The contrast with the text-intermediate approach I described earlier is explicit in Google's framing. They note that most leading models are still "text-first": if you want to search a video library, the AI usually transcribes the video into text first, then embeds that text. Gemini Embedding 2 skips that conversion. It processes audio as waveforms, video as frame sequences, images as patches. The raw signals go through modality-specific encoding, then converge in a shared space where the transformer operates.
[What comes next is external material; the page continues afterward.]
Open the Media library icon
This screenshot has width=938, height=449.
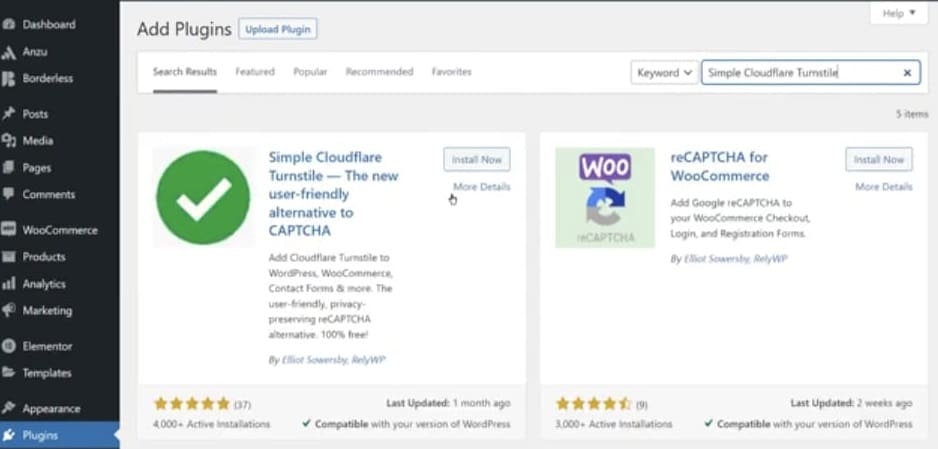(x=8, y=140)
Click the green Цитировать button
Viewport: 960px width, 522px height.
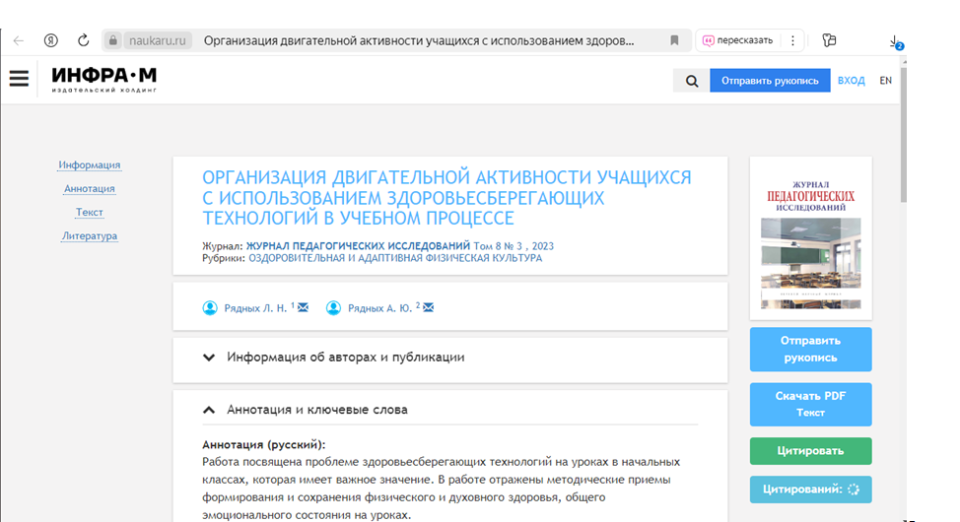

The practical difference shows up in latency and fidelity. Because the model sees the original signal rather than a text summary, it preserves information that captions and transcripts lose: tone of voice, spatial relationships, motion patterns, visual details that are hard to describe in words.

There's another detail worth noting. The model uses Matryoshka Representation Learning (MRL), which structures the embedding so the first N dimensions hold the most important information. You can truncate a 3072-dimensional embedding to 768 or 256 dimensions and still get useful results. The first dimensions capture coarse-grained meaning, later dimensions add finer detail. It's efficiency within efficiency: not just the core algorithm unchanged, but the output representation itself designed for flexible compression.

All of this points in the same direction as Karpathy's claim. Gemini Embedding 2 is impressive, but it's impressive because of what it projects into the shared embedding space, not because it changes the core operations once embeddings are there.

Where Does This Break Down?

Diffusion models are the clearest challenge to Karpathy's claim.

Diffusion and autoregressive models solve the same problem (generate data from a learned distribution) but they factorize the joint distribution differently. Autoregressive models generate tokens one at a time, conditioning on all previous tokens. Diffusion models start with noise and iteratively denoise across the entire output simultaneously.

This isn't an efficiency difference. The loss function is different. The generation dynamics are different. The training procedure is different.

You can use transformers inside diffusion models (DiT architectures do exactly this), but the overall paradigm isn't reducible to next-token prediction. Some researchers have drawn connections between diffusion and autoregression, but the framing still feels like a different algorithm, not a more efficient implementation of the same one.

Diffusion language models are an active research area. Google's Gemini Diffusion, LLaDA from GSAI, and others are exploring whether the advantages of diffusion (parallel generation, easier controllability) can transfer to text. The results are promising but not definitive. And the fact that this is an open research question suggests it's not just efficiency.

Reasoning and chain-of-thought is another area where I'm uncertain. Test-time compute (thinking longer to get better answers) doesn't change the core algorithm, but RLHF and reasoning fine-tuning fundamentally change what the model learns to do with that algorithm. A model trained to externalize reasoning steps in token space behaves very differently from a base model doing next-token prediction on documents. You could argue this is "just" a training distribution shift. But training distribution shifts that change behavior this dramatically feel like they're at the boundary of what "efficiency" means.

The Takeaway

Karpathy's claim is useful and mostly right. For MoE, multimodality, tokenization schemes, distributed training, and quantization, the core algorithm really is what microgpt shows. These are engineering achievements that scale and optimize the atomic unit.

Diffusion is the clearest counterexample I can find. Reasoning may be another, depending on how you draw the boundaries.

The architecture is straightforward once you see it: encoders and projectors convert diverse inputs into token embeddings, the transformer processes them, and output decoders convert back when needed. Gemini Embedding 2 is a production-scale demonstration that this works across five modalities.

If you want to understand what LLMs actually do, microgpt is still the best place to start. And for most of what's been built on top of it, "everything else is efficiency" really does hold. Diffusion remains the exception.